As children grow and begin to get involved in sports,the focus of coaches and parents is usually on the basic things needed to develop skills and technique. Young basketball players learn to dribble, shoot, pass, and play defense. Children playing football learn to catch, tackle and block. With any sport, one must start at the beginning by learning the essentials and work to get better. It seems that the only thing that coaches and even parents do not stress enough is how important it is to have a good attitude and display good sportsmanship.
Whether you blame it on professional athletes and their flagrant bad behavior or heated local rivalries, the fact remains that young players don't understand what it means to be a good sport. In a recent basketball game, I witnessed the most disgusting display of bad sportsmanship from players who were just teenagers. Throughout the game, profanity, taunts, and disrespectful words echoed all through the gymnasium. It is healthy to be competitive, but there is a fine line between competitiveness and being nasty and rude. Any driven athlete wants to win and that drive is fierce on the field or on the court, but when emotions run high and fights erupt, that athlete has completely crossed the line. I must state that the most obvious and vile display of bad sportsmanship is when players use personal aspects of their opponents lives to taunt them. It is unacceptable,
I'm not sure why kids aren't learning about sportsmanship and attitude in grade school. This seems like the prime time to teach them that sports are sports and no matter how competitive, one must still be respectful. The bottom line is that in a small community, many of the players in a game at any given time can be next door neighbors or even family. It seems that attending different schools or playing for the biggest rival makes them the enemy. Young athletes need to understand that when the game is over, everything should be left on the court or on the field. Playing on opposite sides doesn't make kids enemies. It's okay to compete and do it fiercely, but an athletic event is no reason to display the kind of hatred that sickens the most dedicated sports fans.

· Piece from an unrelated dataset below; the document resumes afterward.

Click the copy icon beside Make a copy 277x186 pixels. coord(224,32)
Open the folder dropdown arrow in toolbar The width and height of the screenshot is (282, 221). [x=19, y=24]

Coaches and parents should start young athletes off right. Teach them to shake hands regardless of the outcome. Show them how to respect one another and remind them that a game, dare I say, is just a game. In fact, show these kids that sportsmanship extends into the stands and all over the gym. Fans can respect each other and coaches can do likewise. Adults must lead by example and remember that those players are kids first and athletes second.